[WHAT YOU NEED TO DO] Render the lines below as a JSON list of strings, one string for each line, with blank lines omitted.

(Rows from a dataset)
>> Start
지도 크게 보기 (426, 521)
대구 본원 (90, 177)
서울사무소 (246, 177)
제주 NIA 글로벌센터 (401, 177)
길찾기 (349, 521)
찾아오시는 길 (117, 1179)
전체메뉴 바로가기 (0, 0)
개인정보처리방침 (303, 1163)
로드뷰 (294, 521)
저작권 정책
>> End
[EXERCISE RESULT]
[
  "지도 크게 보기 (426, 521)",
  "대구 본원 (90, 177)",
  "서울사무소 (246, 177)",
  "제주 NIA 글로벌센터 (401, 177)",
  "길찾기 (349, 521)",
  "찾아오시는 길 (117, 1179)",
  "전체메뉴 바로가기 (0, 0)",
  "개인정보처리방침 (303, 1163)",
  "로드뷰 (294, 521)",
  "저작권 정책"
]